Effect of Liposomal and Free Bisphosphonates on the IL-1β, IL-6 and TNFα Secretion from RAW 264 Cells in Vitro

Purpose. In order to evaluate the possible antiinflammatory action of bisphosphonates, the effect of the drugs on the secretion of proinflammatory cytokines (IL-l, IL-6 and TNF) from macrophages was studied. Liposomes or high concentration of extracellular calcium was used to enhance the intracellular delivery of bisphosphonates. Methods. RAW 264 cells were used as macrophage model, and they were induced with lipopolysaccharide to produce the cytokines. The cytokine concentrations in the culture supernatants were measured with time-resolved fluoroimmunoassay. Results. As a free drug, clodronate and pamidronate, but not etidronate, inhibited LPS-stimulated secretion of the cytokines from macrophage-like RAW 264 cells. Low concentrations of pamidronate, however, induced the IL-6 secretion, and the cytokine inhibitory action at the higher concentrations of pamidronate was attributed to cytotoxicity of the compound.
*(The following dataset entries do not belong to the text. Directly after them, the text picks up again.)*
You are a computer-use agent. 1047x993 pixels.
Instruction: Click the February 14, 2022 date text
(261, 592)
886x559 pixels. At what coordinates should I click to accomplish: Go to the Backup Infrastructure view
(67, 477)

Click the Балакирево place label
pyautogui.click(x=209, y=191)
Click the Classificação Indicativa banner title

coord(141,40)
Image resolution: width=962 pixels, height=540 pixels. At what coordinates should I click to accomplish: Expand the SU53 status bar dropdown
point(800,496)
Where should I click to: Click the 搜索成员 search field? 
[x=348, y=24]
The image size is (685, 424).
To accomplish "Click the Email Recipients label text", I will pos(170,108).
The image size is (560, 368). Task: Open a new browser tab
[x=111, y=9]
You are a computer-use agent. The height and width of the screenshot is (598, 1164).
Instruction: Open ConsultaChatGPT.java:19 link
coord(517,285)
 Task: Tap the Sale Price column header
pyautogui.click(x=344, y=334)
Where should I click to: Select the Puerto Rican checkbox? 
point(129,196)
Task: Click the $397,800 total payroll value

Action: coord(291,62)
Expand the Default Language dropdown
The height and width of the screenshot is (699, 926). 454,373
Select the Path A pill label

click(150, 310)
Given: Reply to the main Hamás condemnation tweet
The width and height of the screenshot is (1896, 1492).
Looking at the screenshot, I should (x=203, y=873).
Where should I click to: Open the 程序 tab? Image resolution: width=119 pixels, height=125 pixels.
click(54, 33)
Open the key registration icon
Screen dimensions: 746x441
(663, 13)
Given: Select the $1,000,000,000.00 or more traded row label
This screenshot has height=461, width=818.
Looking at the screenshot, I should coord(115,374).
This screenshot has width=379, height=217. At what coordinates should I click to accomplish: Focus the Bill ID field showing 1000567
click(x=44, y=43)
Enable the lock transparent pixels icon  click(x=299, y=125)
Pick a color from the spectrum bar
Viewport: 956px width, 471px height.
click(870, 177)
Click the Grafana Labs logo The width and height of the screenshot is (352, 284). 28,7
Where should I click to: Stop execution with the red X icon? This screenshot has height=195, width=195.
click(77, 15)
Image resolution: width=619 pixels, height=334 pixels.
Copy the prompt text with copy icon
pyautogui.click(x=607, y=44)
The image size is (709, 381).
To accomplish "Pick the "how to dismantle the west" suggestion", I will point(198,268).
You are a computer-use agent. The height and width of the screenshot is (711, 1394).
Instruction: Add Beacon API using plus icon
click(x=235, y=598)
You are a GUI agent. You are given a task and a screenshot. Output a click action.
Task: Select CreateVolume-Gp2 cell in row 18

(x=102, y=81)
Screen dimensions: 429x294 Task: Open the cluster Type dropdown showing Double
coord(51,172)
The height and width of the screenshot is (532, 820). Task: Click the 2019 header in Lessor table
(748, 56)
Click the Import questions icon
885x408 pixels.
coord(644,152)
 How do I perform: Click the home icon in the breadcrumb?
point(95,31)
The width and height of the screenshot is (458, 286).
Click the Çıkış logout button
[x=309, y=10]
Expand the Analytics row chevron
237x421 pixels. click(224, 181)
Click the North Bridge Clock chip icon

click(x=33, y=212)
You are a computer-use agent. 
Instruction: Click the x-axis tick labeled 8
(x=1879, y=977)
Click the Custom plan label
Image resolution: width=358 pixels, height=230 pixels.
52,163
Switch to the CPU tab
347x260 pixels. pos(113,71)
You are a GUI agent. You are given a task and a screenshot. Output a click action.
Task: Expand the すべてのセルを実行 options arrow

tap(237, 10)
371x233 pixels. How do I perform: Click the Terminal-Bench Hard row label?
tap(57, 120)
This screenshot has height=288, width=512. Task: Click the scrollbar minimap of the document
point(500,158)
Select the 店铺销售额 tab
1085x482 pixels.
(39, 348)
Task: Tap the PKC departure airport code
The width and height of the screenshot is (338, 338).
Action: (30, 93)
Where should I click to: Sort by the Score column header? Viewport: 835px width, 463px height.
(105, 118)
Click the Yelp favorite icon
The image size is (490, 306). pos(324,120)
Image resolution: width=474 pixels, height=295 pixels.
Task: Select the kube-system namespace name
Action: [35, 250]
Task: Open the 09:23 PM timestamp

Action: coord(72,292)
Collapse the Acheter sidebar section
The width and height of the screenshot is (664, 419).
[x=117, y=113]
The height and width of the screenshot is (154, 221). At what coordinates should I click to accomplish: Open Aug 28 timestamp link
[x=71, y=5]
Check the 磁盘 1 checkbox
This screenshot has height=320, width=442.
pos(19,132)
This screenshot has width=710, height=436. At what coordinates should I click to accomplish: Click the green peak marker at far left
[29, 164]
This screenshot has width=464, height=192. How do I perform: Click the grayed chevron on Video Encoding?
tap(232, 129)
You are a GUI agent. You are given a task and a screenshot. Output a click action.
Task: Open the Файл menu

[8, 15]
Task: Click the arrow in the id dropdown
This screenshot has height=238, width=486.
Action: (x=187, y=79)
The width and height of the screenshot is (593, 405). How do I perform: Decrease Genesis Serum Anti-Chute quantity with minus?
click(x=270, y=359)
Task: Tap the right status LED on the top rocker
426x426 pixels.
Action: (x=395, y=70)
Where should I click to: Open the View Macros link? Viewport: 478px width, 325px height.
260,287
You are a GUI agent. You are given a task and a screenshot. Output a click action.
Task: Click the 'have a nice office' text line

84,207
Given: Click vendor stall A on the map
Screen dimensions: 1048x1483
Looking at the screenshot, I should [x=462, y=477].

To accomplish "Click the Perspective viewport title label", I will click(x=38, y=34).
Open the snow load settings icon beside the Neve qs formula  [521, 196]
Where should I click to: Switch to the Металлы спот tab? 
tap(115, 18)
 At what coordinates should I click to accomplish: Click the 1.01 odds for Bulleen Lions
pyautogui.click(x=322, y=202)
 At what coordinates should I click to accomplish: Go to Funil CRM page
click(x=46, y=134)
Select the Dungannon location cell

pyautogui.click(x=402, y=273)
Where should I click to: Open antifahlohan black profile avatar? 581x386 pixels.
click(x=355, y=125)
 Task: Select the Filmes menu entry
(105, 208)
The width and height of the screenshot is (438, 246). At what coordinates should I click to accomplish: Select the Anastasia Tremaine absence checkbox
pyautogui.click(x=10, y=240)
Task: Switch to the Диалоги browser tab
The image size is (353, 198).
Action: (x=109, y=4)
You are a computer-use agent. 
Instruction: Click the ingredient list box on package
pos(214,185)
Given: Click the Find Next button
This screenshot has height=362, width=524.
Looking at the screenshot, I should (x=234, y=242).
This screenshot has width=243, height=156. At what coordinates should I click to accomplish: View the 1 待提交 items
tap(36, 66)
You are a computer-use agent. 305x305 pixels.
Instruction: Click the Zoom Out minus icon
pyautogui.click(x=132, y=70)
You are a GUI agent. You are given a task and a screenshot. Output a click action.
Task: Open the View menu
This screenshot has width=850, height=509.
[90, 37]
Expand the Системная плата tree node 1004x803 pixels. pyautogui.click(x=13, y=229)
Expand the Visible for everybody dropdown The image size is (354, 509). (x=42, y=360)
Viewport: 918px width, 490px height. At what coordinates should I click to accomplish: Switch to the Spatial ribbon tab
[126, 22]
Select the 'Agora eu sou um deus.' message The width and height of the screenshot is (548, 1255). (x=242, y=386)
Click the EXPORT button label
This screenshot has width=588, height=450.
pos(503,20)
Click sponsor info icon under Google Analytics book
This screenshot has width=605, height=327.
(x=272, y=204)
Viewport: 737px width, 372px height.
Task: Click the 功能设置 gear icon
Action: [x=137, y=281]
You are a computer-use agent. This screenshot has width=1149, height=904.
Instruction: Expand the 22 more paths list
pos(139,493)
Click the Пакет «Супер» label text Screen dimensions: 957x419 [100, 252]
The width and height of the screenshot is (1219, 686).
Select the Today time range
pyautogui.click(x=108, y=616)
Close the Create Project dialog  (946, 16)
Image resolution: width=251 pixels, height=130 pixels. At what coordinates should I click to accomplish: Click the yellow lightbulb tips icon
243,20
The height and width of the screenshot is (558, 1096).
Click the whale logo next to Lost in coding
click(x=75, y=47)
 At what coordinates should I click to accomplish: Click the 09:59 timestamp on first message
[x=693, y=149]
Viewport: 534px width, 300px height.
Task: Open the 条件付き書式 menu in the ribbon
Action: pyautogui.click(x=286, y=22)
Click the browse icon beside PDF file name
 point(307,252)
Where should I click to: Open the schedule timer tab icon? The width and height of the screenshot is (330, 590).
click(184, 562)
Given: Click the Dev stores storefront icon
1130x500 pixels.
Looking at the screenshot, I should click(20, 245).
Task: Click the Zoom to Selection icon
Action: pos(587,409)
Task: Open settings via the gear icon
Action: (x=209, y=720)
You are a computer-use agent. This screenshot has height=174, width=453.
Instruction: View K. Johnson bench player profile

The cytokine induction or toxic effects were not observed with clodronate or etidronate. When the drugs were encapsulated in negatively charged unilamellar liposomes, the inhibitory potency of both clodronate and etidronate enhanced by a factor of 10-20, while that of pamidronate was not increased. The complex formation of bisphosphonates with extracellular calcium, although enhancing the uptake of the compounds by macrophages, did not considerably increase their cytokine inhibitory potency. Conclusions. Bisphosphonates have inhibitory action on cytokine secretion by macrophages. The non-cytotoxic cytokine inhibition by liposome encapsulated clodronate could be beneficial in local inflammatory diseases, where the inflammation is sustained by the excessive amounts of inflammatory cytokines produced by activated macrophages.